Pregnancy and the developmental window during fetal growth are vulnerable periods that can impact health of offspring later in life [59]. An unhealthy diet during pregnancy can influence development of metabolic disorders, such as glucose homeostasis and insulin sensitivity, in the adult offspring [26,60,61]. Malnutrition, including obesity, during pregnancy influences the fetal epigenome and metabolic programming, which predispose to CVD, obesity, and diabetes mellitus [62]. The influence of perinatal diet on cerebrovascular disease is unclear.

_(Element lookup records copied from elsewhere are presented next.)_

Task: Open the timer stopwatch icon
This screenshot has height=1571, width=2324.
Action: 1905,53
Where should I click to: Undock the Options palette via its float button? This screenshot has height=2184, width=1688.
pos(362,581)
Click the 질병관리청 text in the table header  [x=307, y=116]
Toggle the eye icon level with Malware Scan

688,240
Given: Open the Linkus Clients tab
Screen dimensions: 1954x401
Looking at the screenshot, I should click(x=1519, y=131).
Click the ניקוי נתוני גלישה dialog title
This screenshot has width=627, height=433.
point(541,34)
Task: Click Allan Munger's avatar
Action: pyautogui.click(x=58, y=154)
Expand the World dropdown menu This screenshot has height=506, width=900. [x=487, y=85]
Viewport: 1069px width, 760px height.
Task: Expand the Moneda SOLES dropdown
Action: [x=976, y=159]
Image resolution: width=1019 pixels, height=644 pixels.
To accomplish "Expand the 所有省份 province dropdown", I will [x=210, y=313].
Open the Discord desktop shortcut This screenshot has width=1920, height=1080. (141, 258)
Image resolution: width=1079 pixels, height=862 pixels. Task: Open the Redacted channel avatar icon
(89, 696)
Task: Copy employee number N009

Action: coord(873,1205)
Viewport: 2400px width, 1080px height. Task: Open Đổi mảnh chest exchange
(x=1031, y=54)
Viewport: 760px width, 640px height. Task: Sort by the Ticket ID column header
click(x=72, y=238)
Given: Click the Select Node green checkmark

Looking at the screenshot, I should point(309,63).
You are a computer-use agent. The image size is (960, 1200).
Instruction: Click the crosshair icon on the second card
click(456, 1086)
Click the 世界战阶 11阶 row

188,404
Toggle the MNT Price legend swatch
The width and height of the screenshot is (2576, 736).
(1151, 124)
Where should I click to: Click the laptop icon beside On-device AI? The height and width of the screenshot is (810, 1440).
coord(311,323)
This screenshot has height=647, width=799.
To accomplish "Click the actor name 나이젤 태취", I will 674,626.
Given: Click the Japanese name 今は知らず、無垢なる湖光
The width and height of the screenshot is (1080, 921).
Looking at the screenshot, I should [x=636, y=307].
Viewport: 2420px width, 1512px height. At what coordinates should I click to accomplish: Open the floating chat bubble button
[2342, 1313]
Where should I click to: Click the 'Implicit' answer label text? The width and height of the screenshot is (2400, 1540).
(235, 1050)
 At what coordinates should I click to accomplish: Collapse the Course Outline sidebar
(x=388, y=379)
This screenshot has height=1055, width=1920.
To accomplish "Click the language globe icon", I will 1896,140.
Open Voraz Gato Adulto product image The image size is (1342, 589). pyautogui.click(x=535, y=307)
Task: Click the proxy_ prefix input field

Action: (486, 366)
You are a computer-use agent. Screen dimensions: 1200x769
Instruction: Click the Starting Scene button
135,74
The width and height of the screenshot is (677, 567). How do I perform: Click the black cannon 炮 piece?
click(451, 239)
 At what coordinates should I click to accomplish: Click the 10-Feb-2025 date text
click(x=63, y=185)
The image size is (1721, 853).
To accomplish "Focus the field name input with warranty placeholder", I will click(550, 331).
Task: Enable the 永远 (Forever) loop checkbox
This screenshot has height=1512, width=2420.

The transition from childhood to adolescence is an important phase of development with rapid growth and hormonal and psychological changes. In recent decades, the incidence of overweight and obesity has increased among adolescents [63]. Using a meta-analysis of 49,220 individuals from 63 studies, Friedeman et al. [64] showed worsening of cardiovascular risk factors in overweight and obese individuals. While lifestyle modifications are essential during these developmental periods to reduce obesity, pharmacological intervention may also be necessary. Currently, liraglutide (a glucagon-like peptide-1 (GLP-1) analog) has been authorized for the treatment of obesity in adolescents [63]. A randomized, double-blind trial of liraglutide for adolescents with obesity demonstrated that liraglutide together with lifestyle changes led to a significantly greater reduction in the BMI compared to placebo plus lifestyle therapy [65].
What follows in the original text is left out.